Over the 50 years that I’ve been organizing orthodontic practices there has been many changes, all with their own pro and con price tags.  In this third and final part of this series we will discuss the changing face of your Initial Records and TC Bio-Systems (people-systems)—how it all started and how it evolved to what works best today.
 
A Little History:
Back in 1972 when I started designing orthodontic bio-systems (people systems) for “The Millennium Society”, Dr.

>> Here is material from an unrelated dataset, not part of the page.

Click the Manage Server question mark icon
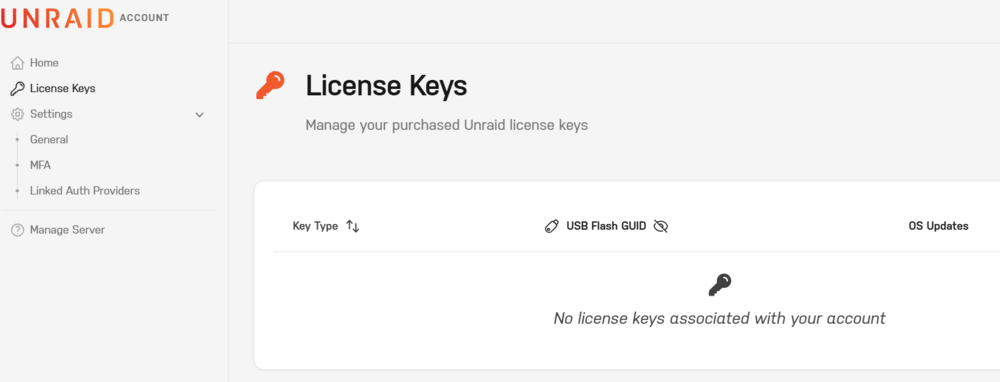(x=17, y=230)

Carl Gugino of Buffalo, NY introduced me to the “Treatment Coordinator” (TC) concept for getting new patients started.  Back then, there were more patients than the practices could handle and most practices hired me because they over-started and were going crazy trying to get them treated.  Their IR-TC bio-systems were: New Patient Exam, then Initial Records, then Dx & Tx Planning and then Initial Appliances, which typically took between two and three months.  It took so long because of too many patients and because it took weeks to get initial records processed in order to Dx & Tx plan the case.  The doctor only had enough time to briefly see the patient at the exam and initial appliances appointments.  The scheduling was also a mess with patients stuck anywhere in the schedule; whether they “fit” in there or not—the TC concept helped by scheduling the exams/consults and records in separate rooms (columns) instead of in the busy clinic columns.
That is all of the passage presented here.